Reportagem da Revista Marie Claire, veiculada no último dia 27 de fevereiro, trouxe esclarecimento do laboratório dinamarquês Novo Nordisk, que detém, até 2026, a patente da semaglutida, utilizada nos remédios Ozempic®, Rybelsus® ou Wegovy®. O conteúdo destaca que o princípio ativo semaglutida não foi desenvolvido, em nenhum lugar do mundo, para uso em formato injetável em frascos, cápsulas orais, pellets absorvíveis, chip ou mesmo disponibilizada em farmácias de manipulação, conforme tem sido divulgado e associado erroneamente aos medicamentos da companhia”, diz a nota enviada à Marie Claire.
A empresa desconhece a origem das matérias-primas e a forma de fabricação desses produtos: “A Novo Nordisk afirma que não fornece ou autoriza o fornecimento de semaglutida a nenhuma farmácia de manipulação ou outra fabricante”.
O laboratório alerta também que os medicamentos que têm a semaglutida como princípio ativo foram estudados e testados para o tratamento seguro de populações e patologias específicas: “Portanto, sua segurança está garantida apenas quando as moléculas registradas junto à Agência Nacional de Vigilância Sanitária (Anvisa) são utilizadas conforme as indicações de uso apresentadas em bula”.
A Novo Nordisk ressalta ainda que “a importação, manipulação, fabricação e comercialização dos medicamentos e princípios ativos registrados pela companhia no Brasil, que não sejam nas apresentações originais de Ozempic®, Rybelsus® ou Wegovy® aprovadas pela Anvisa, é considerada um medicamento irregular”.
Segundo a Anvisa, medicamentos podem ser manipulados desde que haja avaliação de eficácia e segurança do insumo farmacêutico ativo, de acordo com a resolução RDC 204/05.
O PhD em Farmacologia e professor do ICTQ - Instituto de Pesquisa e Pós-Graduação para o Mercado Farmacêutico, Thiago de Melo, reforça que a semaglitida é um análogo do GLP-1, que tem a sua indicação principal para o controle da glicemia.
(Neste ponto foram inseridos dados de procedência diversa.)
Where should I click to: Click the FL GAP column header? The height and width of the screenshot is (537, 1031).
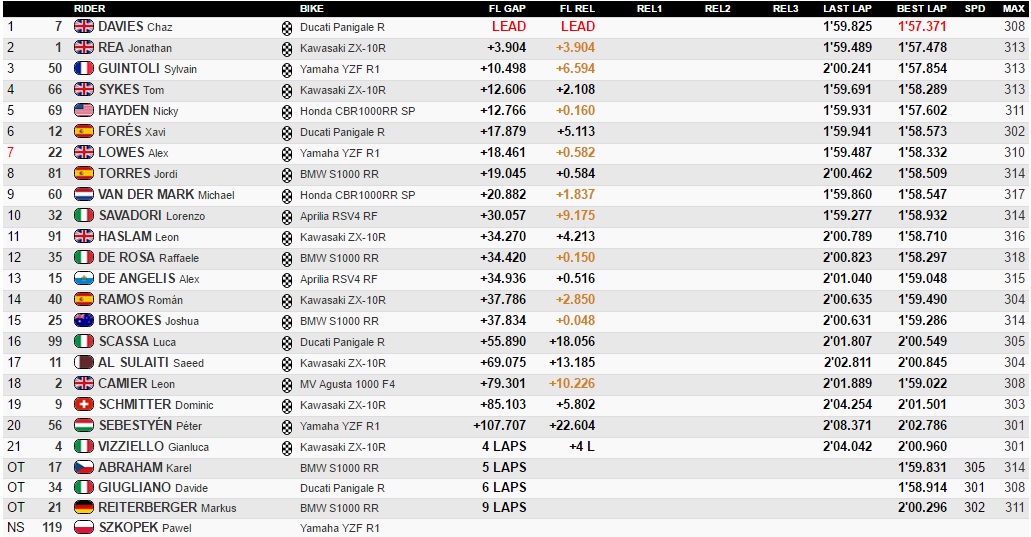point(505,8)
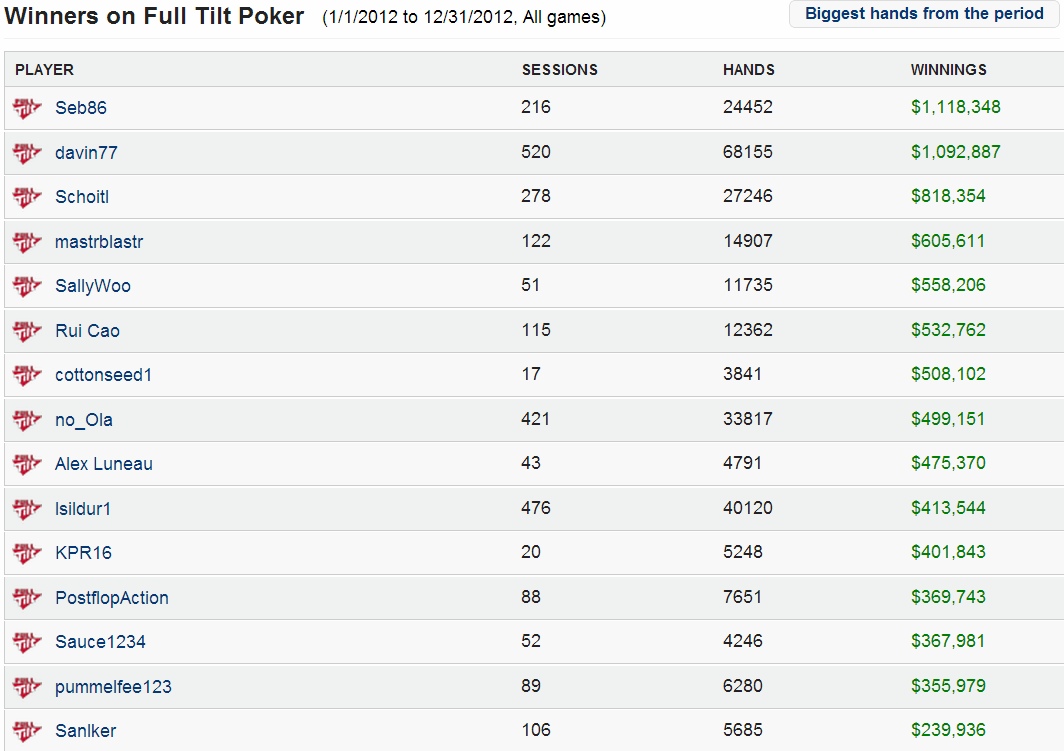Open the pummelfee123 player link
The width and height of the screenshot is (1064, 751).
(x=113, y=687)
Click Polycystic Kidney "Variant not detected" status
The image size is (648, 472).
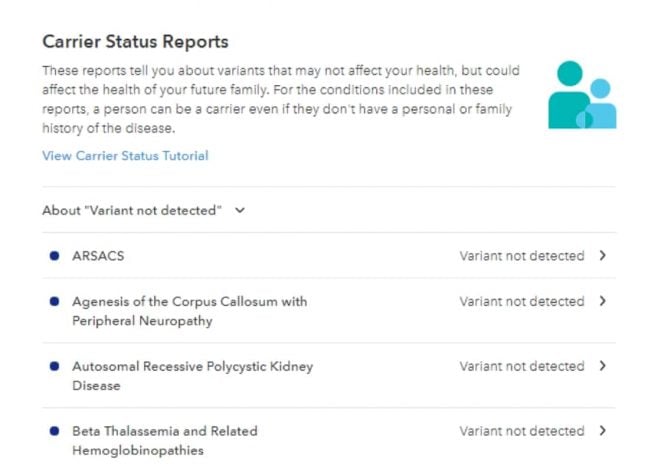click(521, 365)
Seu uso off-label tem sido explorado na medicina no Brasil, mas muito cuidado deveria existir na prescrição e acompanhamento desses pacientes.
“É um absurdo observar o comportamento de consumo deliberado com propaganda de artistas falando ‘faça como eu’, é uma forma indireta de venda que promete um bônus sem ônus. O bônus da perda de peso pode custar muito caro. O efeito da semaglutida não é apenas na redução do apetite, mas também interfere no peristaltismo, podendo causar constipação. Pessoas que serão submetidas a cirurgias podem ter complicações importantes, além disso há a produção exagerada de insulina em pacientes e pessoas que têm histórico de distúrbio da tireoide podem ter complicações”, alerta o professor.
Melo cita ainda uma investigação que está sendo feita pela Agência Europeia de Medicamentos (EMA) sobre uma possível relação do consumo da semaglutida com tendências e índices de suicídio aumentados. “É um absurdo vermos no Brasil um consumo deliberado e sob conchavo de médicos com artistas. Isso não pode acontecer”, fala o professor.
O especialista continua, falando sobre as possibilidades de interações medicamentosas da semaglutida com o que o paciente já a utiliza. “Se ele faz uso de anfetaminas, se já usa substâncias para perda de peso, faz uso de lítio, são complicações que merecem aqui um cuidado e, claro, a responsabilidade também de farmacêuticos que estão cedendo esses produtos para as clínicas. Não pode haver também a anuência da profissão farmacêutica com essa conduta”, finaliza Melo.